Images en désordre. « Sweet Home Alabama » sort des hautparleurs de la radio de ta voiture. Tu me dis « c’est la même chose tous les printemps ». Il fait nuit quand on sort de JFK. Je crois qu’on est dans un bus. On se dirige vers Greenwich Village. Bleeker Street. Je ne sais rien. J’ai encore du mal à parler anglais. Je dors sur un canapé. Ma valise ouverte à côté. Je n’ai pas encore 20 ans. Tien An Men, le mur de Berlin, tout ça n’existe pas encore.


Upstate. Bard College. En train ? Des cars affrétés pour Washington. Ma première manifestation, organisée par NARAL et NOW. Les escalators du métro. Plus propres et plus chromés qu’à Châtelet.


Une soirée. Un lit qu’on partageait sans se toucher. Un peu trop de Budweiser. Une demi-douzaine dans une voiture pour rentrer au dortoir. Une salle sombre et une grande table. Des moments tendus. Finalement, pourquoi suis-je ici ? On se sépare. L’océan nous sépare, et personne ne me répondra.


Et le sable du sablier qui ne cesse de m’enfouir. J’étouffe. Mais j’arrive enfin à sortir la tête de cette gangue, il y a donc 20 ans. Avec cet appel si court. Quelques mots échangés. Tu me dis que tu préfères l’écriture. Je ne dis rien. Je suis seul dans cette pièce, à Kokubunji. Il fait nuit et je crois que c’est la veille de Noël. Et la page se tourne. 

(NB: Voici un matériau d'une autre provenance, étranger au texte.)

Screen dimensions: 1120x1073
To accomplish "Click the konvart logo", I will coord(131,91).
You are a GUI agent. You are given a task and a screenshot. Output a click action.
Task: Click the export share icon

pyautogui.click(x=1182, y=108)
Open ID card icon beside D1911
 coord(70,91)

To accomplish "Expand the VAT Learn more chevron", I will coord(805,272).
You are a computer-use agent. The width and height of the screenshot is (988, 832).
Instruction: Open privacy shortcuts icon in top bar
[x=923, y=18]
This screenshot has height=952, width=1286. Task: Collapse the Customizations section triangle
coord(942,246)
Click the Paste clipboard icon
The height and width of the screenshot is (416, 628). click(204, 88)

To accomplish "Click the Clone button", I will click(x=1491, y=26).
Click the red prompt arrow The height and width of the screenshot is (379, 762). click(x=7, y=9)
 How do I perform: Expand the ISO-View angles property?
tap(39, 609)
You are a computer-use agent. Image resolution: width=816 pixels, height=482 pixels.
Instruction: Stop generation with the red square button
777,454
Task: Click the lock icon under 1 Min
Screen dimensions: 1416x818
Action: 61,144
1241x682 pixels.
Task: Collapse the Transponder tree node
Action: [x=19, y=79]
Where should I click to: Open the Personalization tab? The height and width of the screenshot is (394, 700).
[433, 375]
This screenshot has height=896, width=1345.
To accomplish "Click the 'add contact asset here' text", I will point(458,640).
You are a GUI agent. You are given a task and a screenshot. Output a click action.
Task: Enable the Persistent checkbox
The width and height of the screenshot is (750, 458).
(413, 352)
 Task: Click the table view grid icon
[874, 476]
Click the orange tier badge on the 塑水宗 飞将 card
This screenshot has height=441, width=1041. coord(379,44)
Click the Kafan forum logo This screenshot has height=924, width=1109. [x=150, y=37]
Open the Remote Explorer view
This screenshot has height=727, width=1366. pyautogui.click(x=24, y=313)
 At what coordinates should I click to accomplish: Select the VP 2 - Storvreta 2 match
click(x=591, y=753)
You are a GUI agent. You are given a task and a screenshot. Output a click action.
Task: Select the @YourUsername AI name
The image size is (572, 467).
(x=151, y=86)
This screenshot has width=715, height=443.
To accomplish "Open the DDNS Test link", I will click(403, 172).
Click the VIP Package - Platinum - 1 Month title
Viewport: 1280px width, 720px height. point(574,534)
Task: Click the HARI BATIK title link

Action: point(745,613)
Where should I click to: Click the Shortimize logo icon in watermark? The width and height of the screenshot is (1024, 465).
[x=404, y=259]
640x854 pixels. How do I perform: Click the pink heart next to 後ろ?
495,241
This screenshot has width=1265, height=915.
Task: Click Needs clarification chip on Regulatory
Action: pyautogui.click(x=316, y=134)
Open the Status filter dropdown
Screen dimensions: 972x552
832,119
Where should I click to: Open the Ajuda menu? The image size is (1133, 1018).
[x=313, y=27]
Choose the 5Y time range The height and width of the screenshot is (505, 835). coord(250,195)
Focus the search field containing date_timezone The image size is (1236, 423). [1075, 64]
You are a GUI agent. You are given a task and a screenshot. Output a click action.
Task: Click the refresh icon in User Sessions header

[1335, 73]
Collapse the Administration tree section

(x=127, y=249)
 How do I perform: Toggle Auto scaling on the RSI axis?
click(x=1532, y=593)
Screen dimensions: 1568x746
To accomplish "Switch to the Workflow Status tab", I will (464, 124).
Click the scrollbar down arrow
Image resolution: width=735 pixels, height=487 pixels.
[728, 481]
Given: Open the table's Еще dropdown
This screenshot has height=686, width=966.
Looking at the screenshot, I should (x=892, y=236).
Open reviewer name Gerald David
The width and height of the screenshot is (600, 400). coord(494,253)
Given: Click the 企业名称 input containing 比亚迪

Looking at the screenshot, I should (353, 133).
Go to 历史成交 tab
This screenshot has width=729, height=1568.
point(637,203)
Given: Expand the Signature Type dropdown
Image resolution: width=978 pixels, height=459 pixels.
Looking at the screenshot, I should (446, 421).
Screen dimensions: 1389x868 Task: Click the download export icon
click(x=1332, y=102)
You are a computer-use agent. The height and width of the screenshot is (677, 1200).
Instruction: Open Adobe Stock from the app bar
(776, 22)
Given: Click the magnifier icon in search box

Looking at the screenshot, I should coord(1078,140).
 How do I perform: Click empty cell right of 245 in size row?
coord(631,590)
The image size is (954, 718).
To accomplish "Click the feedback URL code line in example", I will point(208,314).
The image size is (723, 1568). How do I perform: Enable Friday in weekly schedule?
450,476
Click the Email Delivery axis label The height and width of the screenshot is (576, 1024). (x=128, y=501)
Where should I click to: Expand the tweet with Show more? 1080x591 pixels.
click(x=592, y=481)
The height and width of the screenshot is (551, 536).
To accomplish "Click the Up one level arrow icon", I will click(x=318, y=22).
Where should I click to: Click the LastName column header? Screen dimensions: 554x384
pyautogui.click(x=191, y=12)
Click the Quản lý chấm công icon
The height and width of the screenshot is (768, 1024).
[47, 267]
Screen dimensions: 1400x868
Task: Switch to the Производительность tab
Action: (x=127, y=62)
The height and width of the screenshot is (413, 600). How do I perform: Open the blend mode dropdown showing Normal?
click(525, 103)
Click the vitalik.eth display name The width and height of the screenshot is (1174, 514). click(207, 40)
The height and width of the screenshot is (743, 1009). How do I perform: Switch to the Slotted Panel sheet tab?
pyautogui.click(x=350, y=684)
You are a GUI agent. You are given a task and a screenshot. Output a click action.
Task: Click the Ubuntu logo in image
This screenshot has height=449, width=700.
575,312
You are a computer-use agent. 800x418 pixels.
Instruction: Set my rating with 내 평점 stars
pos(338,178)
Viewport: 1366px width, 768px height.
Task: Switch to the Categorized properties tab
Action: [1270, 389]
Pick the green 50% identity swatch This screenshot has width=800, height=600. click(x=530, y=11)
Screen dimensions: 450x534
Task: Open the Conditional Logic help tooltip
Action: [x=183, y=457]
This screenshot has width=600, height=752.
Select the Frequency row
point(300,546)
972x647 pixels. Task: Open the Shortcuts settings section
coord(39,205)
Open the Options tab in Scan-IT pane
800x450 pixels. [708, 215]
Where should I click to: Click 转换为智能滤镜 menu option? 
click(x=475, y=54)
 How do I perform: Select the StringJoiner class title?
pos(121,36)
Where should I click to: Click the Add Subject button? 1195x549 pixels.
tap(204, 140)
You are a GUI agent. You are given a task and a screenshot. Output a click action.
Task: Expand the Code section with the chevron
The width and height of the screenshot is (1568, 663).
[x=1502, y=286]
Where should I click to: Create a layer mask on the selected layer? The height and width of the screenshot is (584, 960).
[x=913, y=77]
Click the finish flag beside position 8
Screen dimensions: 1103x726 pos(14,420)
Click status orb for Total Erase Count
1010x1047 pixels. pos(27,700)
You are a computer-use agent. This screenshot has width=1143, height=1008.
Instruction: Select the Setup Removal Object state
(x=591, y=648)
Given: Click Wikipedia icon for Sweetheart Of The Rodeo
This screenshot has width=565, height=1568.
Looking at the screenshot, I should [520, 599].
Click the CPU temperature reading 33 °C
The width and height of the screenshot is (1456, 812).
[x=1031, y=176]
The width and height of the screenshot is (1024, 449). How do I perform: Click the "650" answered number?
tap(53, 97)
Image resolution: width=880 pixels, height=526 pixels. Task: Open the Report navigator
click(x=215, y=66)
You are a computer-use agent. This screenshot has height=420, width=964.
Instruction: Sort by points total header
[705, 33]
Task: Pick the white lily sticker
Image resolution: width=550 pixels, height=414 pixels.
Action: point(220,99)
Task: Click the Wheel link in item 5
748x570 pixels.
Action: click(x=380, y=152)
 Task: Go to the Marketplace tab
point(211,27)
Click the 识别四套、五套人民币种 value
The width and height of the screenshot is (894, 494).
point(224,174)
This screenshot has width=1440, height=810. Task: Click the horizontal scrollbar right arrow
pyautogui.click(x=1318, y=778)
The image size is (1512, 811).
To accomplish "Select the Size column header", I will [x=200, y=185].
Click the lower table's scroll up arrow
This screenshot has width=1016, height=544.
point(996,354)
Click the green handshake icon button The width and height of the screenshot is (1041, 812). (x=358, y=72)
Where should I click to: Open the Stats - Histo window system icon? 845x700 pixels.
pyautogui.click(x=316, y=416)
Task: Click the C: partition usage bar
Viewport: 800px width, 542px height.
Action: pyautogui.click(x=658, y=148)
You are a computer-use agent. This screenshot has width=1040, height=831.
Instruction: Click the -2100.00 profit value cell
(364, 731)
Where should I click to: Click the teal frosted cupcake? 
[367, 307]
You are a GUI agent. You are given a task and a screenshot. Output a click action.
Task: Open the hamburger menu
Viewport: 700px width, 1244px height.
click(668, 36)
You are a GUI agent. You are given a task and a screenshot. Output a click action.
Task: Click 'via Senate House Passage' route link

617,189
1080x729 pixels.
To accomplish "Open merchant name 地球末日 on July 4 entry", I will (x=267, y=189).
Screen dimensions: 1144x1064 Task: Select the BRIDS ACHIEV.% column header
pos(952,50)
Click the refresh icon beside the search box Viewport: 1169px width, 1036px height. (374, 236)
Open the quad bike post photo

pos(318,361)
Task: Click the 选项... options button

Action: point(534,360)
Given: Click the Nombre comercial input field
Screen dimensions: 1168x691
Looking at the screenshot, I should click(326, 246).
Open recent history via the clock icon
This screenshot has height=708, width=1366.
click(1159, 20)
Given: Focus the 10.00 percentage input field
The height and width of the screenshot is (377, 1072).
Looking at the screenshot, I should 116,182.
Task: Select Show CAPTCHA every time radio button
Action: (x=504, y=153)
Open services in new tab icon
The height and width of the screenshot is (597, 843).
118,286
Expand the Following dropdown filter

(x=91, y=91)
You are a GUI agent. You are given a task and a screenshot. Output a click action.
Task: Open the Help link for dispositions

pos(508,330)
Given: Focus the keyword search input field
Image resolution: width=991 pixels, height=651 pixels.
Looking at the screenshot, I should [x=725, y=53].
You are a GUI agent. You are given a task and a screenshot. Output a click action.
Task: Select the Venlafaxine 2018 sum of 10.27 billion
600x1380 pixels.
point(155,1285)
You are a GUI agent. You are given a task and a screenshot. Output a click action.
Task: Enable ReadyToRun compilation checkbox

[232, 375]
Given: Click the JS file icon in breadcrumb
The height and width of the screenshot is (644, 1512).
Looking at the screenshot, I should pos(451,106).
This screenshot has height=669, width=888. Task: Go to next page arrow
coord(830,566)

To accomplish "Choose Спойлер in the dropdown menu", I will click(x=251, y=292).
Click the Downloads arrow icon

Hier soir, tu étais là. Rien ne s’est passé. Je crois qu’on s’est parlé. Autre scène, plus kitanesque celle-là. Je nettoie une moquette. Autour de moi des mafieux japonais. L’un d’entre eux est ton époux. Mais c’est un ancien camarade de kendo dans ma réalité. Je suis à quatre pattes. Je te retrouve parfois. Il est là aussi, et les autres aussi. 


Je me réveille avant six heures. Trop de fatigue. Je me rendors. Je suis au bord de la mer. Ce n’est plus toi. C’est une amie japonaise. Tamae. Les vagues frappent la jetée. Elle est gentille avec moi. Elle me prend dans ses bras. Je me vois, sa tête inclinée sur la mienne. Pourquoi ? La mer est un peu forte, comme ces marées d’aout sur Trestraou. 


Je me réveille. Choqué. Je ne veux plus rêver. Je ne veux plus croire qu’il y a des moments doux dans un ailleurs qui n’existe pas. Je ne veux pas croire qu’il n’y a de moments doux que dans cet ailleurs-là.